On montre avec orgueil telle fabrique.--Est-ce qu'elle s'est fondée et s'entretient avec des capitaux tombés de la lune? Non, il a fallu les soustraire soit à l'agriculture, soit à la navigation, soit à l'industrie vinicole.--Et voilà pourquoi si, depuis le règne des tarifs protecteurs, il y a plus d'ouvriers dans les galeries de nos mines et dans les faubourgs de nos villes manufacturières, il y a moins de marins dans nos ports, moins de laboureurs et de vignerons dans nos champs et sur nos coteaux.

Je pourrais disserter longtemps sur ce thème. J'aime mieux essayer de vous faire comprendre ma pensée par un exemple.

Un campagnard avait un fonds de terre de vingt arpents, qu'il faisait valoir avec un capital de 10,000 francs. Il divisa son domaine en quatre parts et y établit l'assolement suivant: 1º maïs; 2º froment; 3º trèfle; 4º seigle. Il ne fallait pour lui et sa famille qu'une bien modique portion du grain, de la viande, du laitage que produisait la ferme, et il vendait le surplus pour acheter de l'huile, du lin, du vin, etc.--La totalité de son capital était distribuée chaque année en gages, salaires, payements de comptes aux ouvriers du voisinage. Ce capital rentrait par les ventes, et même il s'accroissait d'année en année; et notre campagnard, sachant fort bien qu'un capital ne produit rien que lorsqu'il est mis en oeuvre, faisait profiter la classe ouvrière de ces excédants annuels qu'il consacrait à des clôtures, des défrichements, des améliorations dans ses instruments aratoires et dans les bâtiments de la ferme. Même il plaçait quelques réserves chez le banquier de la ville prochaine, mais celui-ci ne les laissait pas oisives dans son coffre-fort; il les prêtait à des armateurs, à des entrepreneurs de travaux utiles, en sorte qu'elles allaient toujours se résoudre en salaires.

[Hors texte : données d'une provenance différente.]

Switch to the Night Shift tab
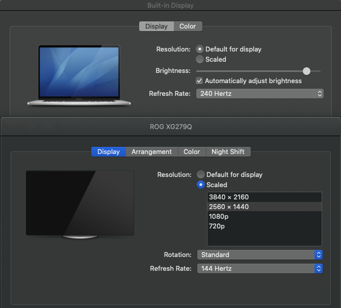 tap(228, 151)
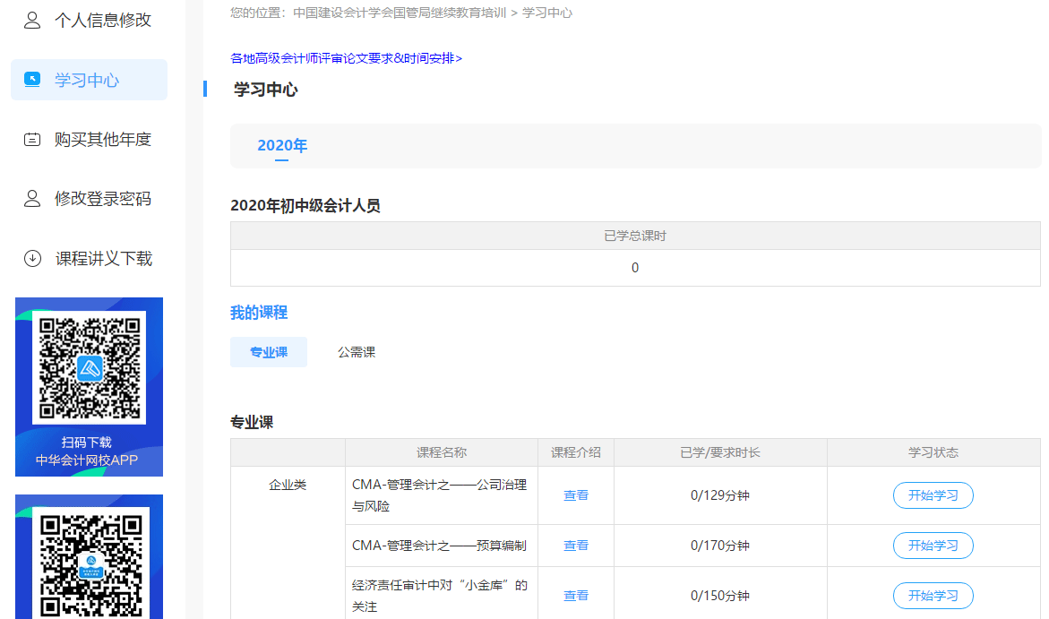Click 查看 for CMA 预算编制 course
The image size is (1049, 619).
[x=576, y=546]
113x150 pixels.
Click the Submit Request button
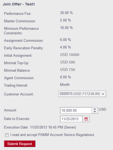(x=20, y=144)
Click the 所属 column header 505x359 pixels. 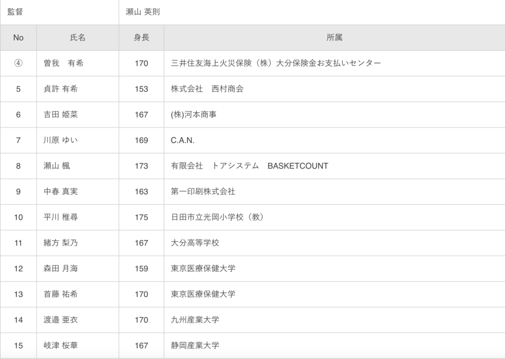334,37
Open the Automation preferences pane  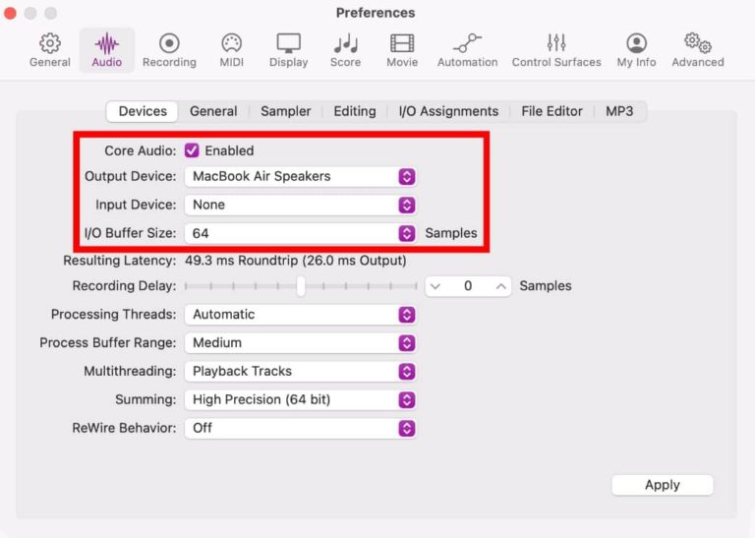467,50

Cependant le campagnard mourut, et, aussitôt maître de l'héritage, le fils se dit: Il faut avouer que mon père a été dupe toute sa vie. Il achetait de l'huile et payait ainsi _tribut_ à la Provence, tandis que notre terre peut à la rigueur faire végéter des oliviers. Il achetait du vin, du lin, des oranges, et payait _tribut_ à la Bretagne, au Médoc, aux îles d'Hyères, tandis que la vigne, le chanvre et l'oranger peuvent, tant bien que mal, donner chez nous quelques produits. Il payait _tribut_ au meunier, au tisserand, quand nos domestiques peuvent bien tisser notre lin et écraser notre froment entre deux pierres.--Il se ruinait et, en outre, il faisait gagner à des étrangers les salaires qu'il lui était si facile de répandre autour de lui.

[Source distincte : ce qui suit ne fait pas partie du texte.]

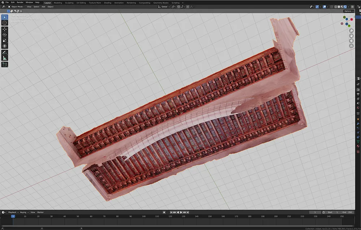Open the Playback menu in timeline
The height and width of the screenshot is (230, 361).
(13, 212)
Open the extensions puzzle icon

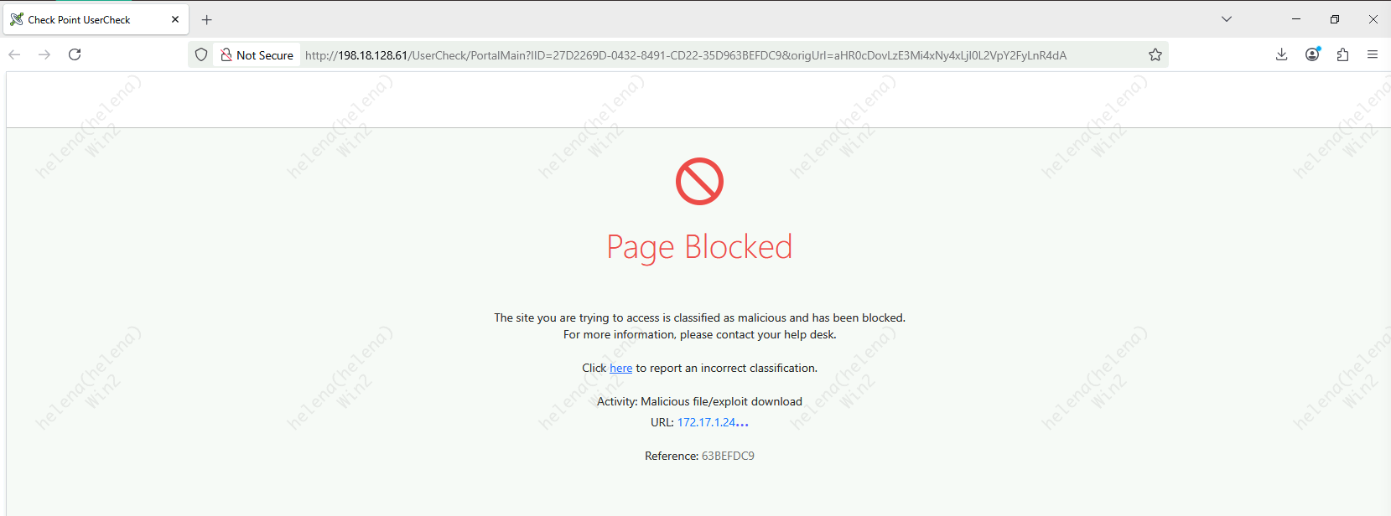click(1342, 54)
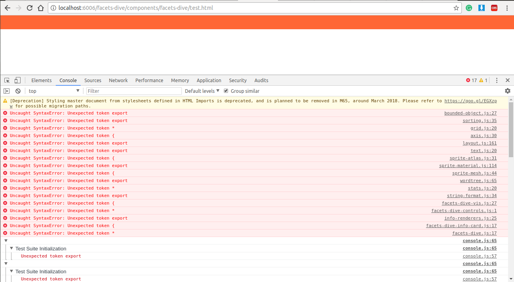Click the red CORS extension icon
This screenshot has width=514, height=282.
click(x=494, y=8)
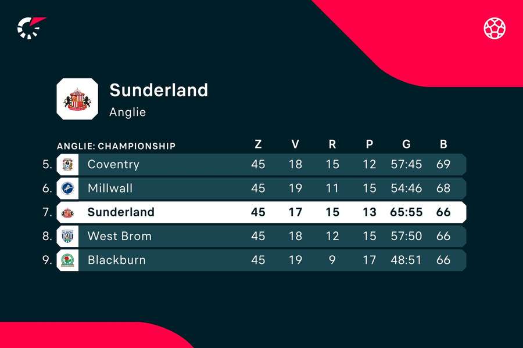This screenshot has width=523, height=348.
Task: Click the West Brom club badge
Action: click(67, 236)
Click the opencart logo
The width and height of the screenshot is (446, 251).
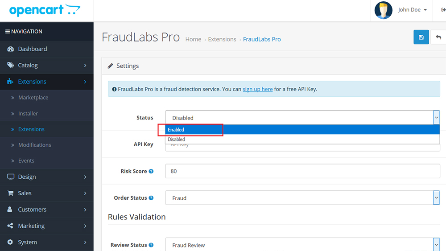pyautogui.click(x=45, y=10)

Fort de ce raisonnement, notre étourdi changea l'assolement du domaine. Il le divisa en vingt soles. Sur l'une on cultiva l'olivier, sur l'autre le mûrier, sur la troisième le lin, sur la quatrième la vigne, sur la cinquième le froment, etc., etc. Il parvint ainsi à pourvoir sa famille de toutes choses et à se rendre _indépendant_. Il ne retirait plus rien de la circulation générale; il est vrai qu'il n'y versait rien non plus. En fut-il plus riche? Non; car la terre n'était pas propre à la culture de la vigne; le climat s'opposait aux succès de l'olivier, et, en définitive, la famille était moins bien pourvue de toutes ces choses que du temps où le père les acquérait par voie d'échanges.

Quant aux ouvriers, il n'y eut pas pour eux plus de travail qu'autrefois. Il y avait bien cinq fois plus de soles à cultiver, mais elles étaient cinq fois plus petites; on faisait de l'huile, mais on faisait moins de froment; on n'achetait plus de lin, mais on ne vendait plus de seigle. D'ailleurs, le fermier ne pouvait dépenser en salaires plus que son capital; et son capital, loin de s'augmenter par la nouvelle distribution des terres, allait sans cesse décroissant. Une grande partie se fixait en bâtiments et ustensiles sans nombre, indispensables à qui veut tout entreprendre. En résultat, l'offre des bras resta la même, mais les moyens de les payer déclinaient, et il y eut forcément réduction de salaires.